Global warming presents nations with difficult choices between immediate and long-term interests, domestic and international priorities. China’s stance on climate change is formed by its policymakers’ awareness of all of these factors, and their judgements on the national interest.

Two-level game theory, a mode of analysis that originated in the United States, stresses the dual pressures – domestic and international – on policymakers. In this mode of analysis, the interaction of the two pressures must be used to understand a country’s behaviour at the negotiating table. This is helpful in explaining the American model of policy-making (academics warn that it may be less valuable in analysing other political systems). As a simple example, consider the Clinton administration, which signed the Kyoto Protocol under international pressure. The Bush administration then refused to ratify it, under pressure from domestic interest groups.

When it comes to climate change, domestic policymakers need to take two types of interest group into account: government departments and interest groups – from business and civil society. China’s domestic policymaking on climate is very different from that of the US. In China, policy is decided by a cross-departmental body, the National Coordination Committee on Climate Change. Its negotiation team is led by the National Development and Reform Commission – the country’s top economic planner – and the Ministry of Foreign Affairs. Delegates are largely drawn from the members of the coordination committee and – to a lesser extent – from the academies. NGOs, local government and business have only limited participation. China’s leaders are concerned about climate change, but they do not yet have a position of leadership when it comes to international policy. Differing departments have similar interests, and the top-down decision-making model means there are few disagreements between policymakers. For China, the climate-change issue is a diplomatic one, and negotiators have real power to make decisions.

The participation of Chinese social scientists in drafting the first Intergovernmental Panel on Climate Change (IPCC) reports was very limited. A few academics took part independently, but they had no significant influence. Since academics from the developing world are unable to provide their negotiators with powerful scientific backing, they tend, too, to become passive and defensive.
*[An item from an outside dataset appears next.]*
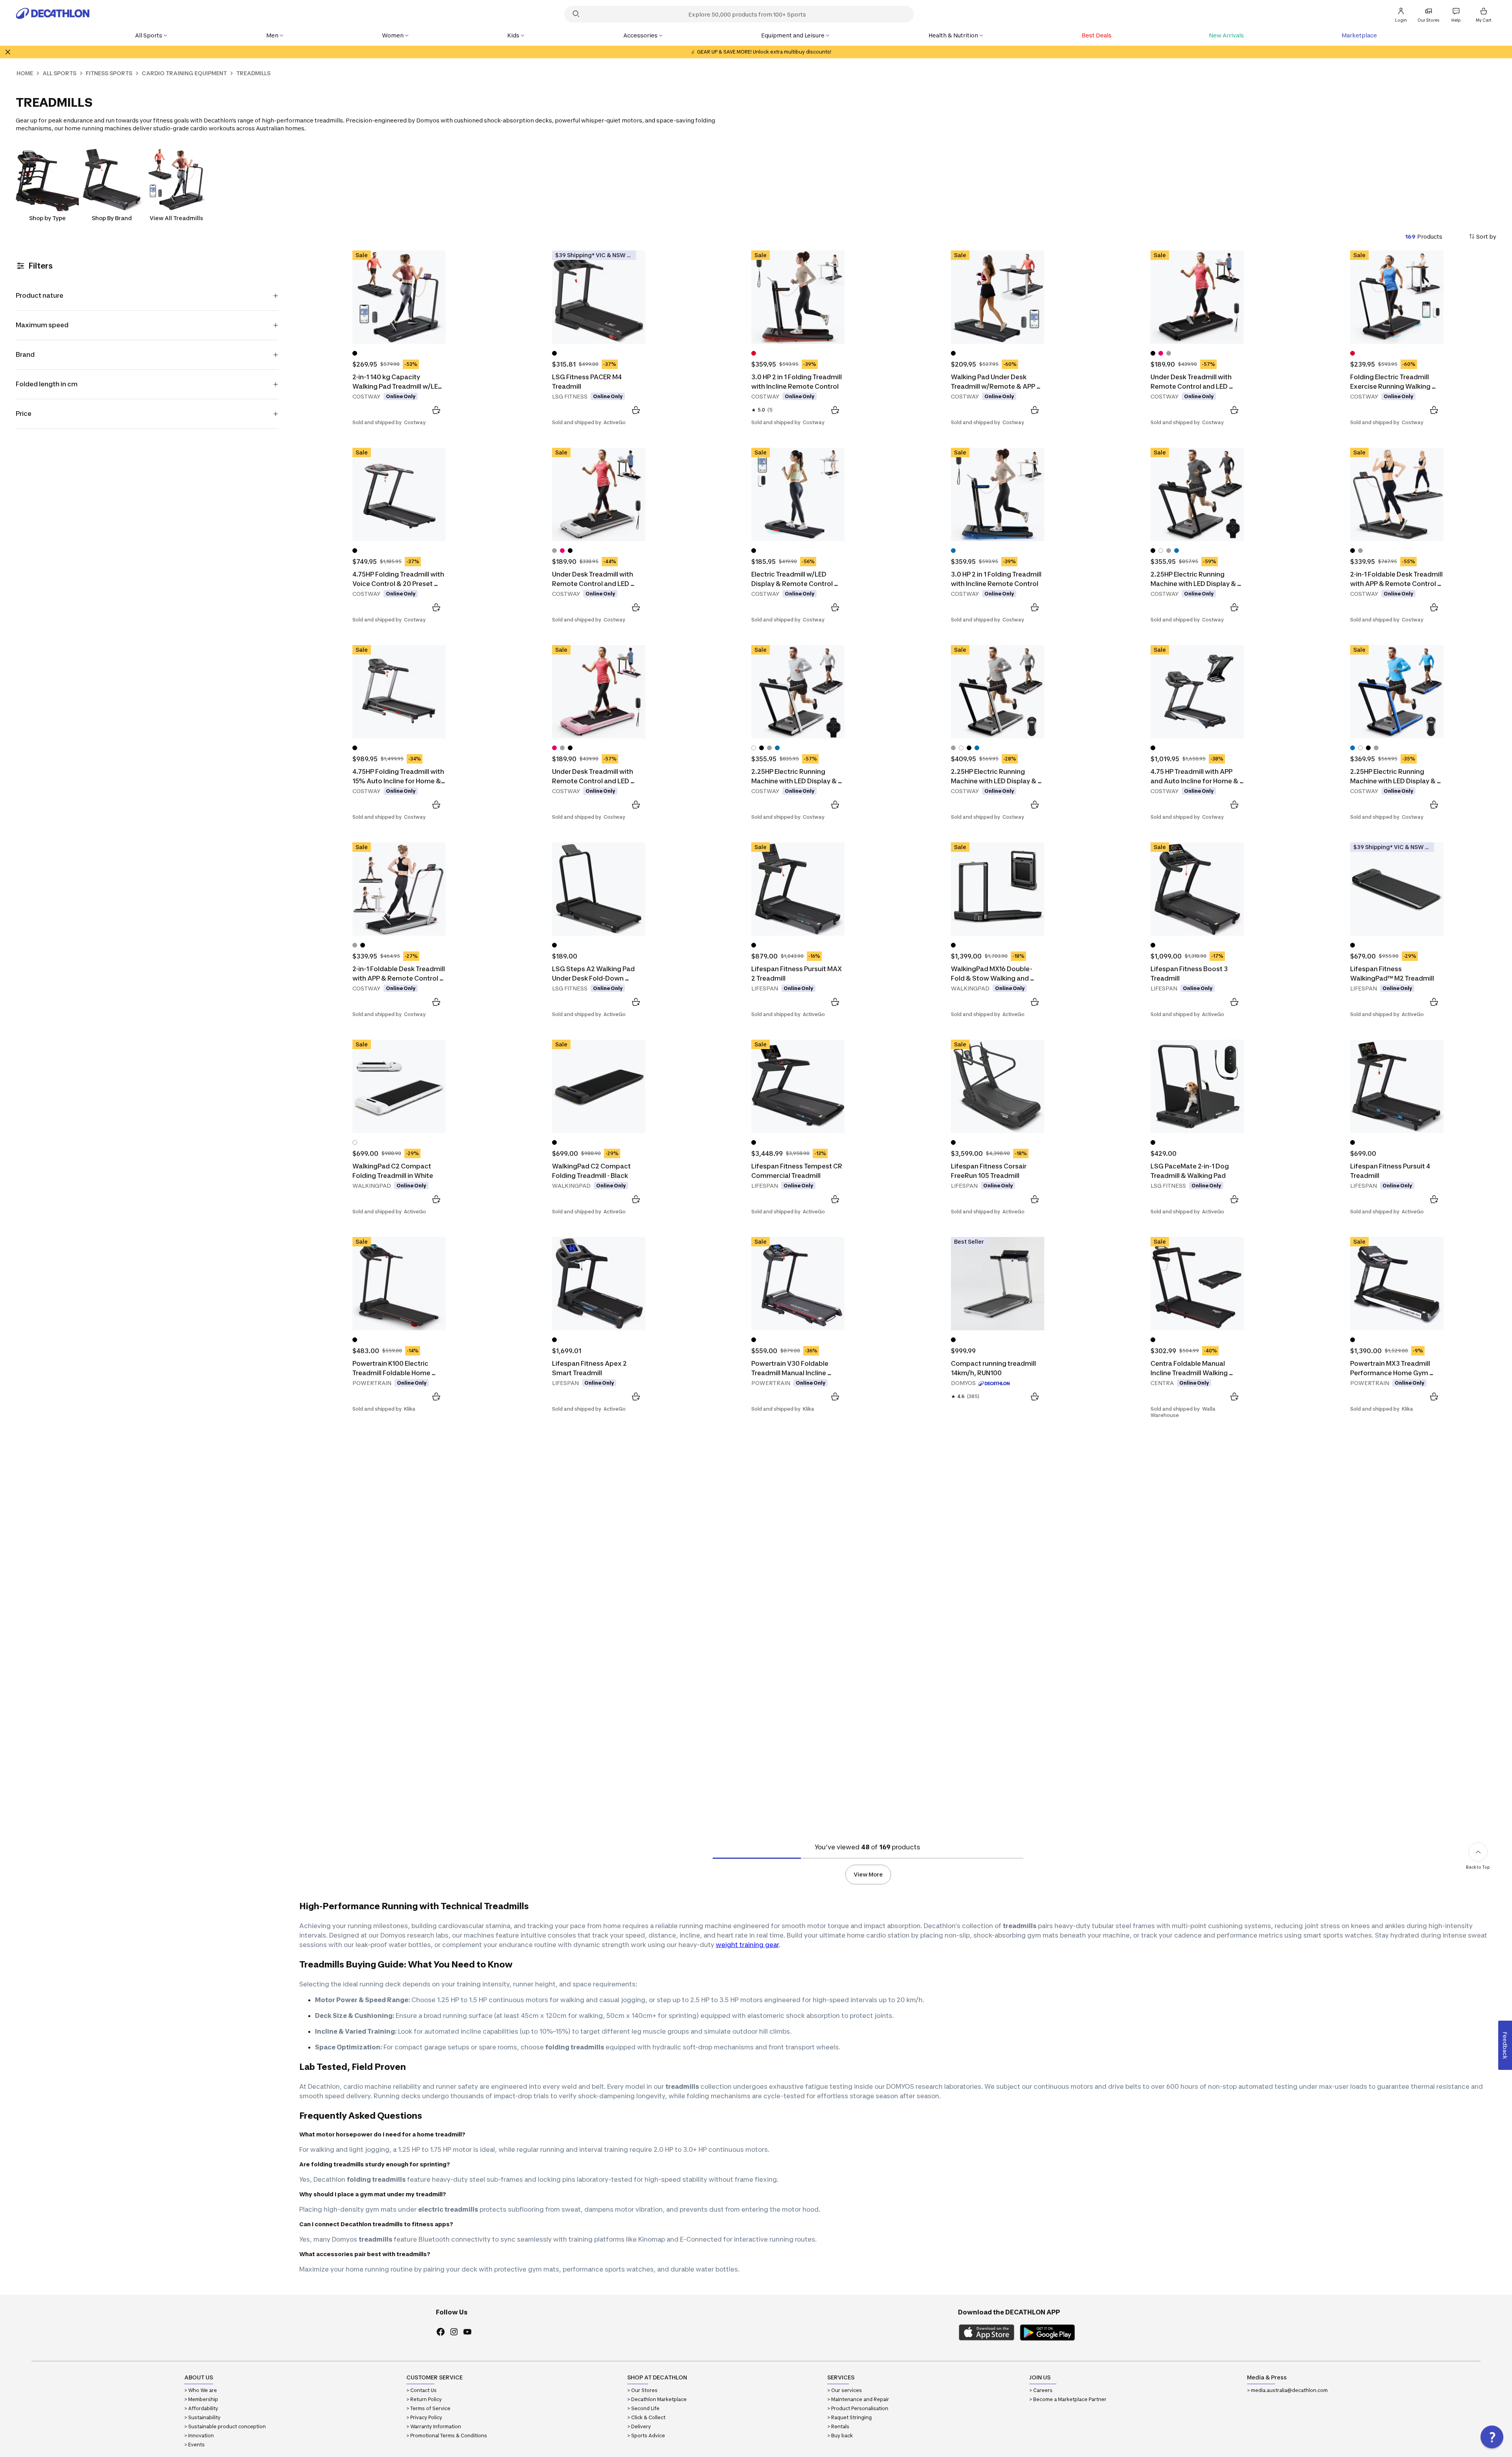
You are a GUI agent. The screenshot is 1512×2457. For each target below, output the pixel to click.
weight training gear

For example, although China’s academic and officials often point out that climate change is causing more frequent and fiercer extreme weather events – which have terrible consequences in China – there is no clear position on the danger levels for atmospheric concentrations of greenhouse gases. (The European Union’s target is in line with keeping the temperature rise under 2 degrees Celsius). This is due to the limits of scientific research in China and the lack of overall systematic analysis.  

Before the Kyoto Protocol came into effect, China viewed climate change as a matter of diplomacy. But when the IPCC’s third assessment report was published in 2001, the government realised its value, and China’s academics stepped up their participation in the production of the fourth report. There is still a gap between the rich world and developing countries in scientific research, but climate change is no longer simply seen as merely a diplomatic matter. The rapid economic growth that has occurred since 2001 also means resources and environmental issues have become more acute. Reducing power use and controlling greenhouse gases have become strategic goals in China’s 11th Five Year Plan and at the 17th National Congress of the Communist Party. Although reducing energy use is still given priority over climate-change goals, it can be used to bring domestic development targets and international climate-change goals into line.


Zhuang Guiyang is associate professor and deputy secretary at the Chinese Academy of Social Sciences Sustainable Development Institute. His book, A Low-Carbon Economy: China’s Growth in a Changing Climate, was published last year.